Thank you for letting me know of such concerns. I share some of them.
However, the most important question I had to ask myself was this: does the new policy violate Catholic faith or morals? If it does, then the Committee has compromised the integrity of the Parade, and I must object and refuse to participate or support it.
From my review, it does not. Catholic teaching is clear: “being Gay” is not a sin, nor contrary to God’s revealed morals. Homosexual actions are—as are any sexual relations outside of the lifelong, faithful, loving, lifegiving bond of a man and woman in marriage—a moral teaching grounded in the Bible, reflected in nature, and faithfully taught by the Church.
So, while actions are immoral, identity is not! In fact, as the Catechism of the Catholic Church reminds us, people with same-sex attraction are God’s children, deserving dignity and respect, never to be treated with discrimination or injustice.
To the point: the committee’s decision allows a group to publicize its identity, not promote actions contrary to the values of the Church that are such an essential part of Irish culture. I have been assured that the new group marching is not promoting an agenda contrary to Church teaching, but simply identifying themselves as “Gay people of Irish ancestry.”
If the Parade Committee allowed a group to publicize its advocacy of any actions contrary to Church teaching, I’d object. As Cardinal John O’Connor remarked, we do not change the Creed—and I’d add, the Ten Commandments—to satisfy political correctness.
In fact, the leaders of the Parade Committee tried to be admirably sensitive to Church teaching. They worried that the former policy was being interpreted as bias, exclusion, and discrimination against a group in our city, which, if true, would also be contrary to Church teaching.

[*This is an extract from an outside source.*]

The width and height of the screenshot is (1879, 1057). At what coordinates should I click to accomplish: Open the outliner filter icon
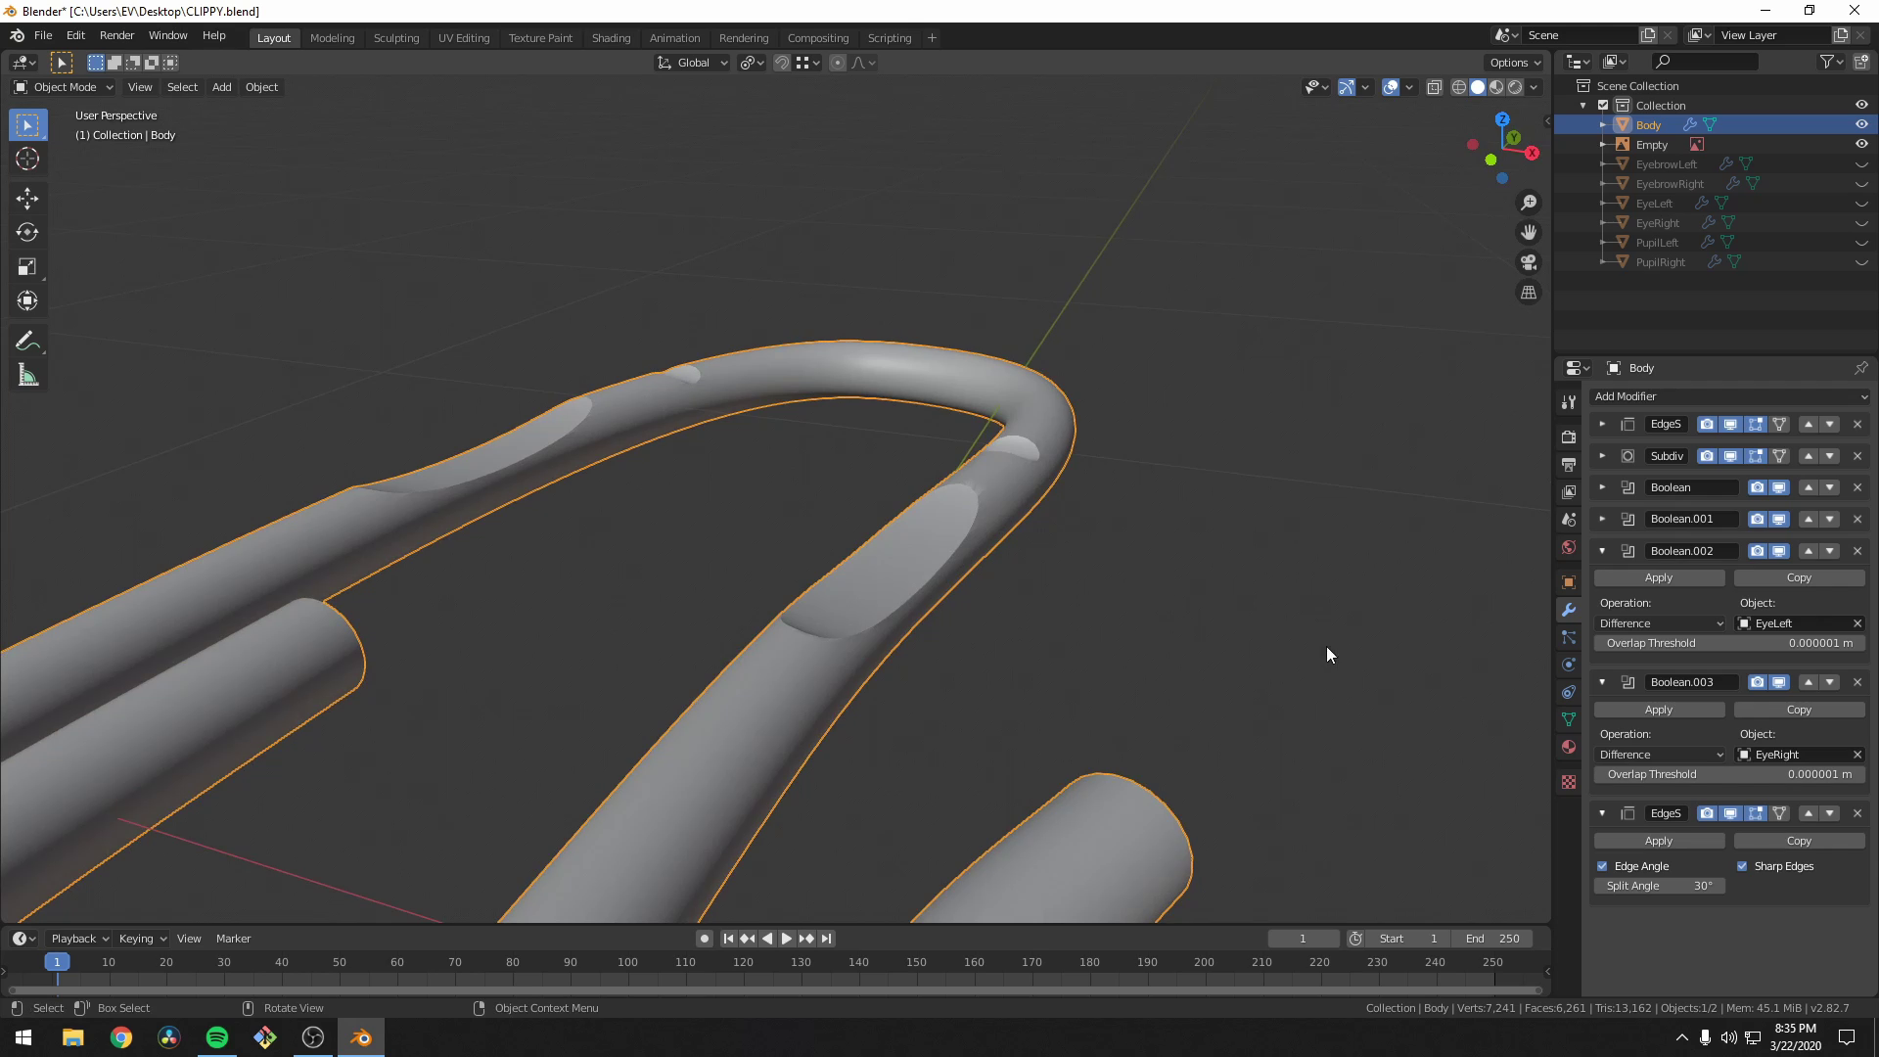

While they were quick to acknowledge that, in reality, the policy was not unfair at all, they were also realistic in worrying that the public perception was the opposite, no matter how often they tried to explain its coherence and fairness.
I found their sensitivity wise, and publicly said so.
If, in doing so, I have shown an insensitivity to you, I apologize.
I share the hope of the organizers that the March 17th parade will be loyal to its proud heritage of celebrating Irish identity, culture, and contributions—all a beautiful part of Catholicism— thus bringing this great community together in unity and festivity, and look forward to leading it as Grand Marshal.